→ **KUTIPAN**
■ ■ ■ ■ ■
Dengan demikian antara dua ayat tersebut bila dilihat sepintas terdapat pertentangan mengenai iddah wanita hamil yang di tinggal mati suami. Namun pertentangan itu dapat di kompromikan sehingga kedua ayat tersebut dapat di fungsikan. Dua ayat tersebut bila di kompromikan, maka kesimpulan yang dapat diambil adalah bahwa iddah perempuan hamil yang di tinggal mati suami adalah masa terpanjang dari dua bentuk iddah yaitu sampai melahirkan atau empat bulan sepuluh hari. Jika tidak dapat dikompromikan, maka jalan keluarnya adalah dengan jalan tarjih.
Selanjutnya jika tidak ada peluang untuk mentarjih salah satu dari keduanya, maka langkah selanjutnya adalah dengan meneliti mana diantara dua dalil itu yang lebih dulu datangya. Jika sudah diketahui, maka dalil yang terdahulu dianggap telah dinasakh (dibatalkan oleh yang selanjutnya)
Dan jika tidak mungkin mengetahui mana yang terdahulu maka, jalan keluarnya dengan tidak memakai dua dalil itu dan dalam keadaan demikian, seorang mujtahid hendaklah merujuk kepada dalil yang lebih ringan.
2. Ta’arud khos
Jika keberadaan dua nash sama-sama khoos maka hukumnya seperti nash ‘aam, yaitu berusaha untuk memadukannya jika memungkinkan, jika tidak, maka dengan tidak memakai dua dalil itu sehingga jelas keunggulan dari salah satunya atau diketahui sejarahnya,
Contoh dua nash yang dapat di kompromikan ialah sebuah hadits yang menjelaskan :
“Bahwa Nabi SAW. Wudhu dan membasuh kedua kakinya”. Hadits ini mashur dalam hadits Shahih Bukhari dan Muslim dan lainnya.
Dan hadits:
“Bahwa Nabi SAW. Wudhu dan memercikkan air pada mata kakinya dalam keadaan memakai sandal”. (HR. Nasa’i dan Baihaqi).
Contoh dua nash yang tidak dapat di kompromikan dan tidak di ketahui sejarahnya ialah hadits:
“Bahwa Nabi SAW. Ditanyakan tentang sesuatu yang di perbolehkan bagi laki-laki ketika istrinya haid, Nabi SAW. Menjawab: sesuatu diatas kemaluan. (HR. Abu Dawud)( )
■ ■ ■ ■ ■
→ **URAIAN TUGAS**
Teruskan kutipan tentang pertentangan dua dalil ini, dimulai setelah kalimat terakhirnya. Catatan di bawah ini tidak dibutuhkan.

→ **CUPLIKAN CATATAN**
■ ■ ■ ■ ■
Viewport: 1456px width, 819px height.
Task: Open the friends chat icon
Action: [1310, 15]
■ ■ ■ ■ ■
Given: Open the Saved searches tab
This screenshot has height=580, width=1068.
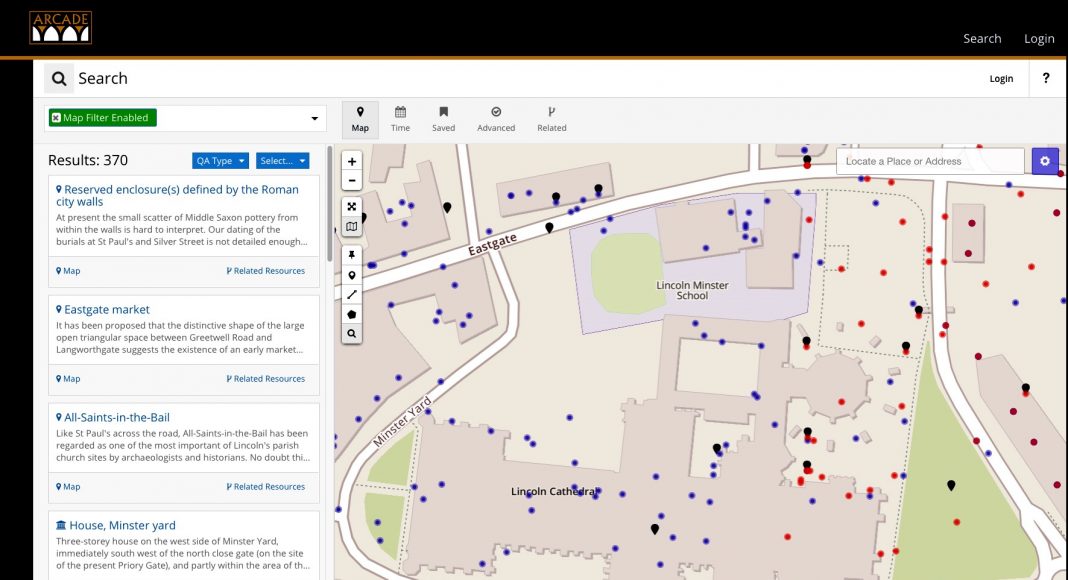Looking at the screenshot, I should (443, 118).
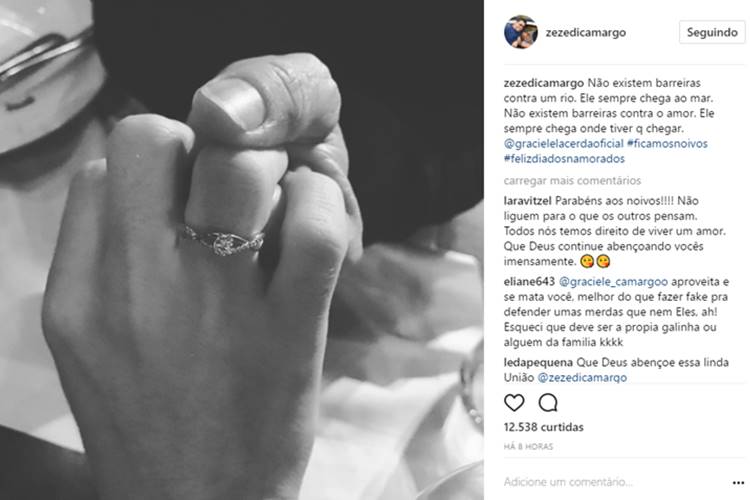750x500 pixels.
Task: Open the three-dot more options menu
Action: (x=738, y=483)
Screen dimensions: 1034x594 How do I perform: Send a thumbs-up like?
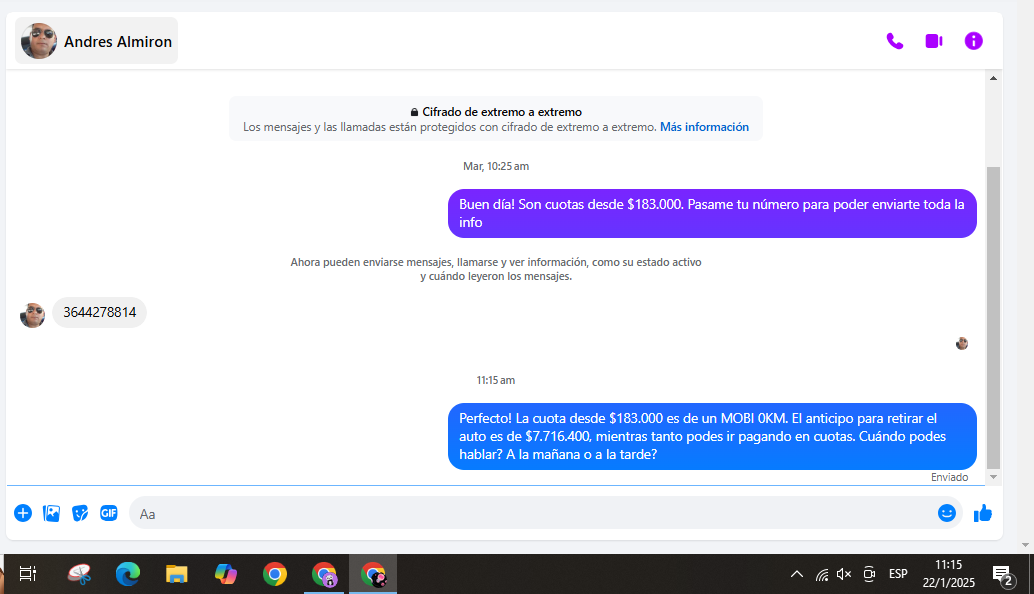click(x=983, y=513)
■ ■ ■ ■ ■
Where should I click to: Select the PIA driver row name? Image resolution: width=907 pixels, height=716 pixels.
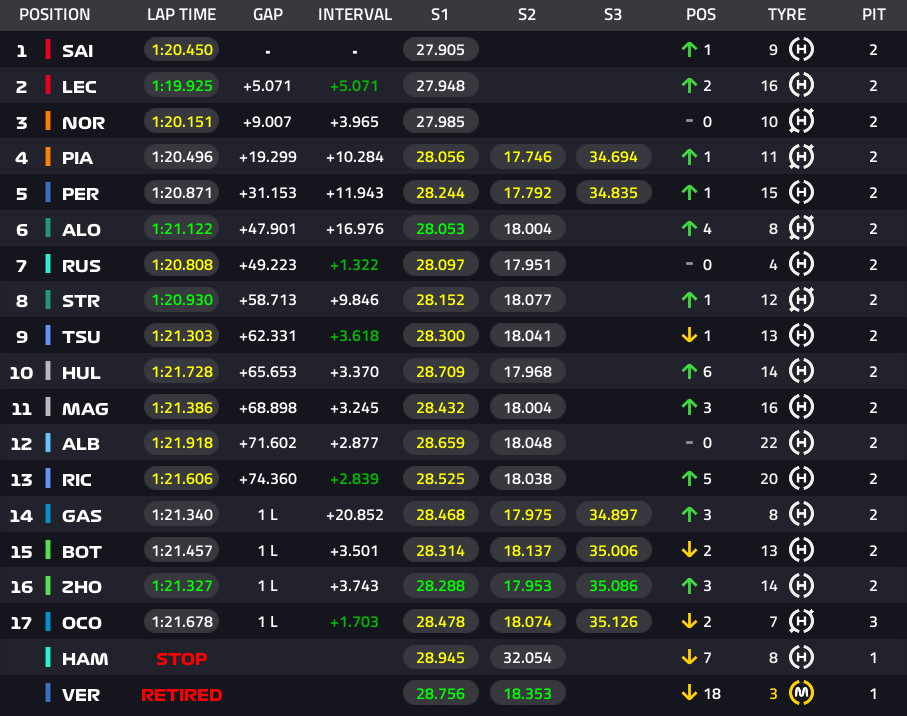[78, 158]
■ ■ ■ ■ ■
→ **JAWABAN TERTULIS**
Hadits yang kedua berbunyi:
“Nabi SAW. Berkata: berbuatlah kalian semua apa saja kecuali nikah (wathi’). (HR. Muslim)
Dari kedua hadits diatas terjadi kontradiksi, sebagian ulama mengomentari haram, dan ulama yang lain mengomentari halal dikarenakan hal itu (wathi’) merupakan pokok dalam pernikahan.
Hadits pertama diatas mashur menurut Imam as-Syafi’i dan Imam Malik, sedangkan hadits yang kedua menurut Abu Hanifah dan Ulama yang lain.
3. Ta’arud ‘am dan khos
Jika keberadaan salah satu dari kedua nash itu ‘aam dan yang lain khoos maka, nash yang ‘aam dikhooskan dengan menggunakan nash yang khoos. Seperti hadits shohih Bukhari Muslim:
“ Sesuatu yang disirami oleh hujan, maka zakatnya se-persepuluh”.
Hadits ini menggunakan lafadz ‘aam yang menentukan wajibnya zakat bagi tiap tanaman yang di siram oleh hujan, baik telah sampai lima ausaq (ukuran berat bagi tanaman) atau belum, tetapi keumuman hadits ini dalam ukurannya di tentukan dengan hadits lain yang menentukan bahwa zakat bagi tanaman tidak wajib kecuali sampai lima ausaq, dengan menggunakan hadits:
“ tidak wajib mengeluarkan shodaqoh tanaman jika kurang dari lima ausaq ”.
Dari keterangan kedua hadits diatas memberikan penjelasan bahwa: ke-umum-an hadits yang pertama di takhsis oleh hadits yang kedua.


5. Ta’arud ‘am pada satu sisi, dan khos pada sisi yang lain
Jika terjadi seperti ini maka, salah satu dari nash tersebut di takhsis dengan menggunakan nash yang lain yang khos, itu semua jika dimungkinkan, jika tidak, maka cara lain adalah dengan men-tarjih nash tersebut. Mengenai tarjih akan dikupas oleh kelompok berikutnya.
PENUTUP
Kesimpulan
Pada dasarnya Ta’arudh merupakan sebuah interpretasi yang timbul secara sepintas dari pemikiran Mujtahid, secara hakiki Ta’arudh tidak akan terjadi dalam nushus al syari’ah, hal ini disebabkan karena semua yang telah diturunkan oleh Allah dan segala yang didawuhkan oleh Rasulnya Muhammad saw. Sebagai Shohibus Syari’ah merupakan hal yang apriori dan mustahil terjadi kerancuan didalamnya.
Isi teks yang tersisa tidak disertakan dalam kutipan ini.